The Rise and Fall of Quality Reformation

When my book, Quality Is Free, came out in 1979, the quality reformation was considered necessary because conventional ways of creating and managing quality had proved ineffective. Companies had steadily lost both market share and customer loyalty for a decade.

The following brief retrospective describes how quality has evolved during the past five decades, then takes a glimpse at its future.

* The 1950s--Quality control served as the main weapon in those days. Then, as now, it was based on scientific measurement of current status, acceptable quality levels (i.e., three sigma) and corrective action. Quality control resulted in companies striving for minimal nonconformances in their products and services. Emphasis was placed on evaluating nonconformances to ensure that only the truly insignificant were passed on to the customer.

In manufacturing, material review boards determined if products were good enough. The U.S. government's document Mil-Q-5923, which dealt with controlling nonconforming material, helped legitimize these boards, and sorting good from bad became a cottage industry. Corrective action remained an essential and daily affair along with customer service, which fixed any inadequate services or products received by customers. Companies could sell whatever they made, and the customers were used to dealing with problems. Quality meant "goodness."

* The 1960s--Quality assurance was developed primarily as a result of the U.S. Department of Defense's quality assurance specification, Mil-Q-9858. At that time, quality assurance meant documentation--books of procedures combined with inspection evaluations and quality control efforts.
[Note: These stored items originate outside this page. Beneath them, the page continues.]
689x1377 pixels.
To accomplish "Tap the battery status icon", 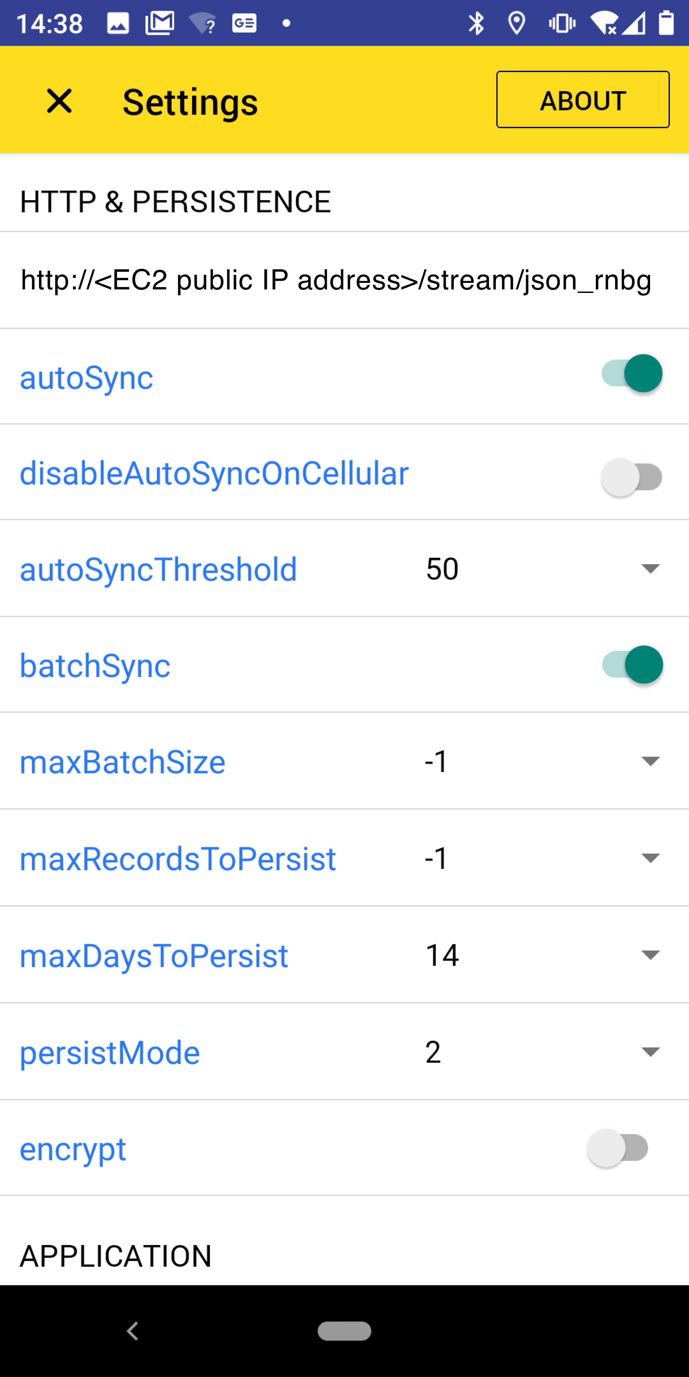I will [665, 22].
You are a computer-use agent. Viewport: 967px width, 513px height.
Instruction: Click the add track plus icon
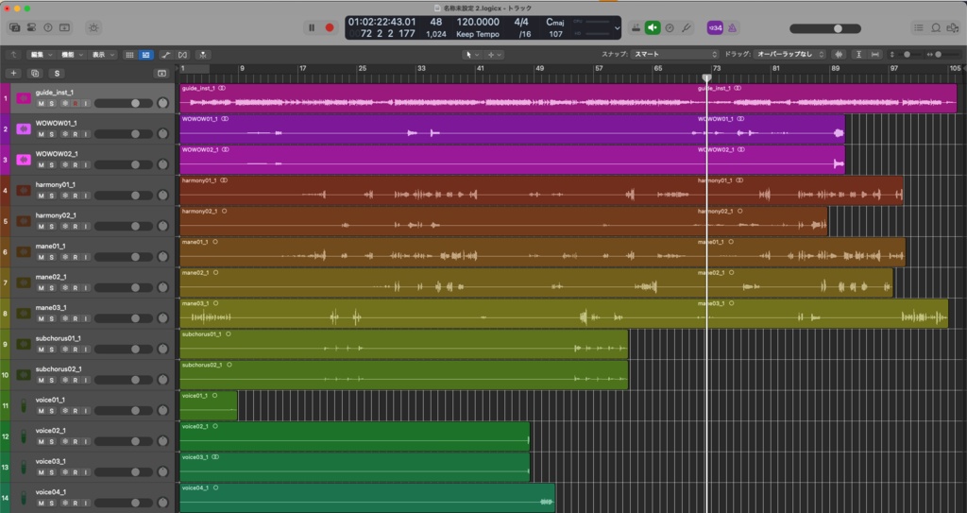tap(13, 73)

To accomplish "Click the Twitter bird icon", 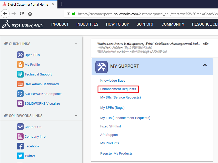I will 20,156.
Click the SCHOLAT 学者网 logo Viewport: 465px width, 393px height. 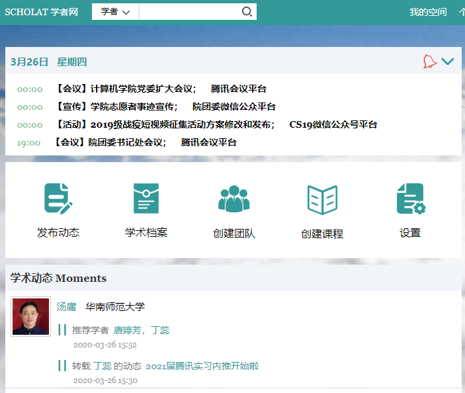click(x=41, y=12)
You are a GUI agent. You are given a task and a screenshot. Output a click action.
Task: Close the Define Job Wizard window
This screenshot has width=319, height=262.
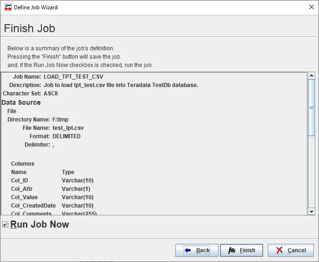pos(311,7)
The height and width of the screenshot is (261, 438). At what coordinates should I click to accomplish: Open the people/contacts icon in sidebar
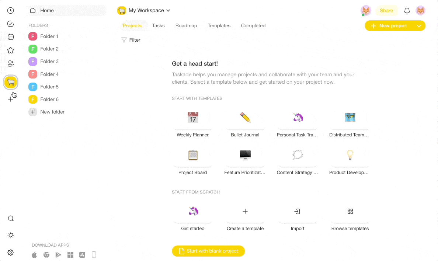click(10, 63)
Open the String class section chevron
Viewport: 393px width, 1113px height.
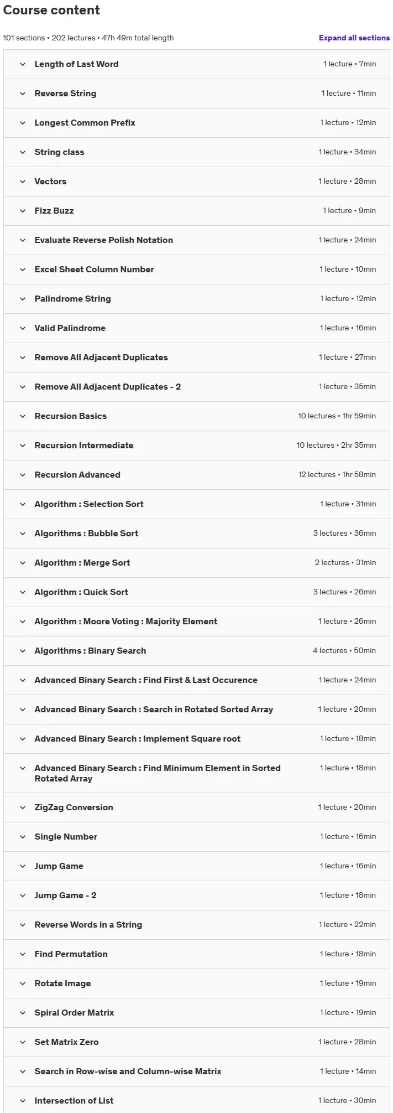click(23, 152)
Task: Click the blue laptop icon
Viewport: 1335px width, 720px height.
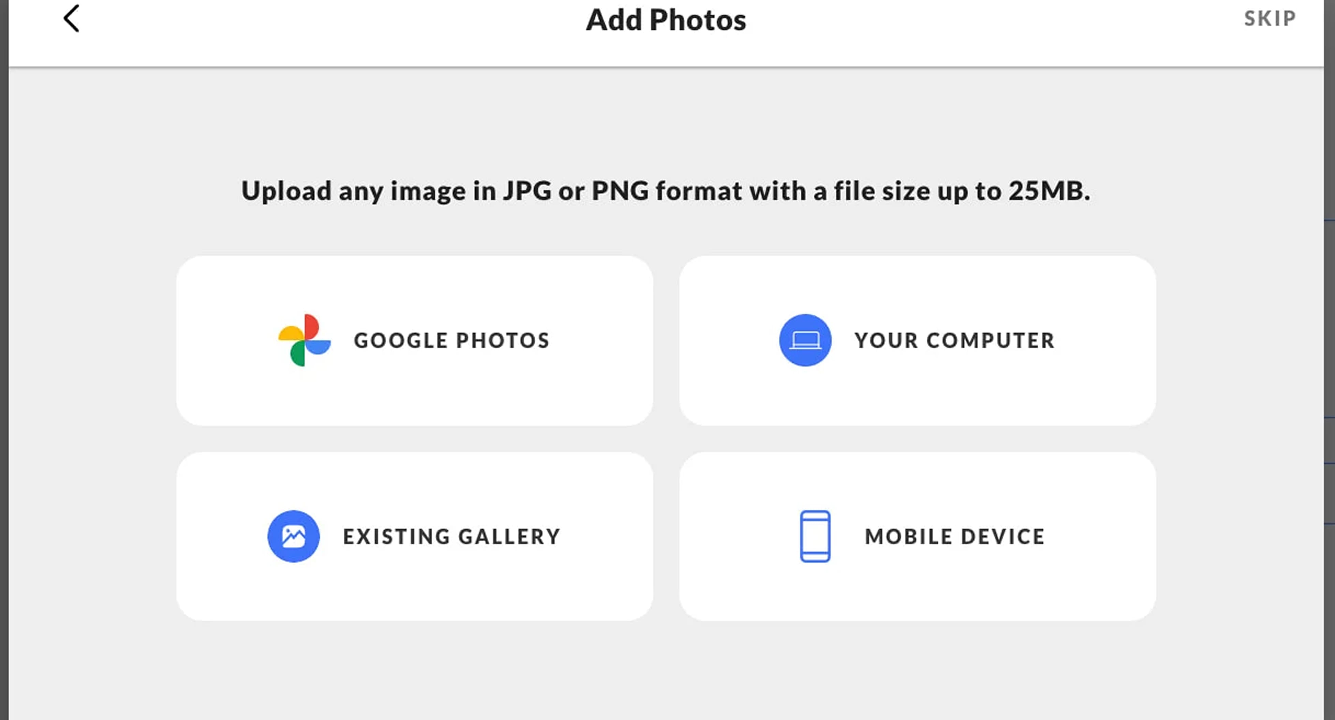Action: [x=805, y=340]
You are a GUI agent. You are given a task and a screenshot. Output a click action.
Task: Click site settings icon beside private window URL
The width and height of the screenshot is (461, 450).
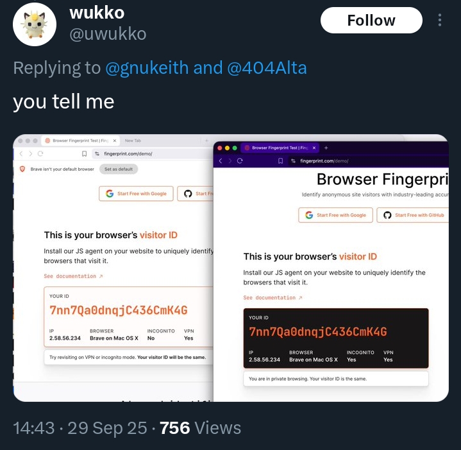pyautogui.click(x=293, y=160)
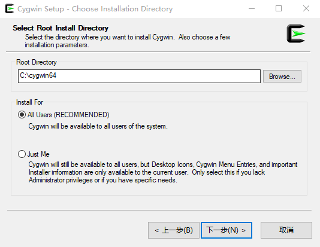Click the Root Directory group label
The width and height of the screenshot is (320, 247).
pos(37,62)
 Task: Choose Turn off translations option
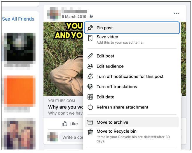click(117, 87)
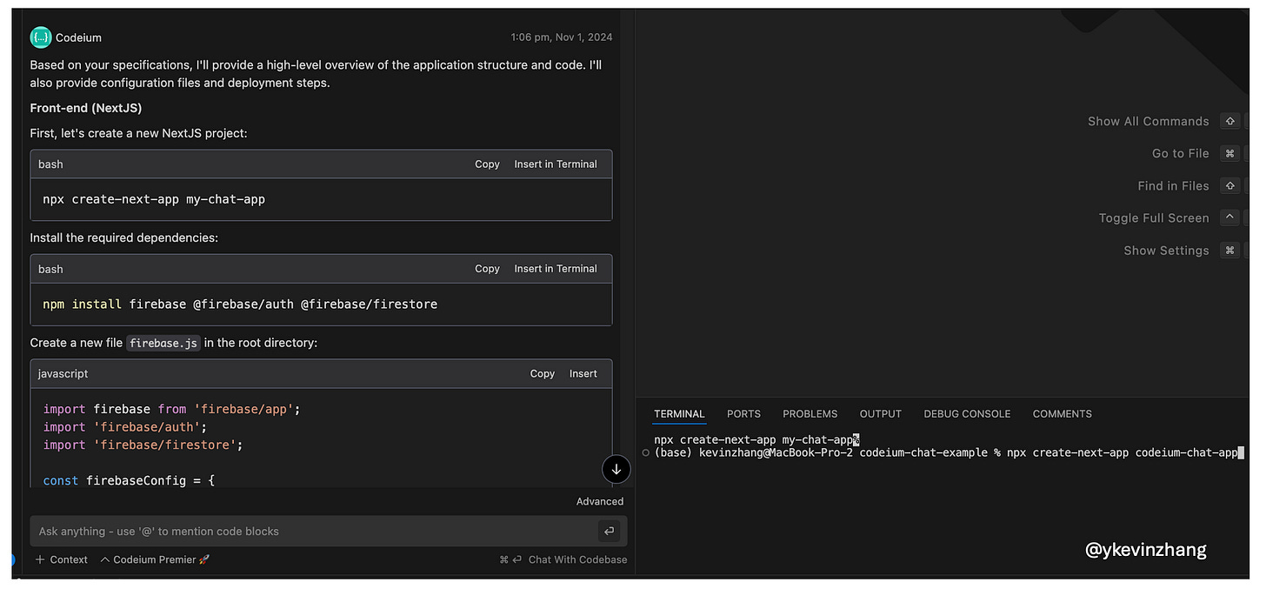Click the shortcut key icon next to Show Settings

tap(1229, 250)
Product and service conformance didn't improve, but organizations could better understand where things went wrong. Rewriting procedures counted as the main corrective action.

Very little training and no educational effort occurred during this decade. Orientation for new employees didn't include familiarizing them with quality concepts. When I presented the concept of zero defects (i.e., doing things right the first time), it was considered a naive and even romantic thought in professional areas. Quality still meant goodness.

* The 1970s--Quality management was talked about but never described. Manufacturing companies rapidly lost market share to foreign suppliers that produced reliable products. I spoke and wrote about conformance to requirements. I emphasized the importance of a prevention philosophy and reported the successes in ITT's worldwide operations. Quality management and procedures don't constitute a quality philosophy. You may as well say that an automobile's dashboard and owner's manual make up a driver's transportation philosophy. Quality still meant goodness.

* The 1980s--Quality Is Free became a popular book with management, which realized it could deliver reliable products and services, as promised, to customers. Philip Crosby Associates' Quality College, a quality training center in Winter Park, Florida, educated hundreds of managers and thousands of skilled workers, giving them a common language of quality management and the skills to improve. As a result, they discarded the acceptable quality level policy and worked on doing things right the first time. This required clear requirements and training, but it brought about a complete mind change as well as new routines, and allowed companies to operate at world-standard quality levels. Quality meant conformance to requirements.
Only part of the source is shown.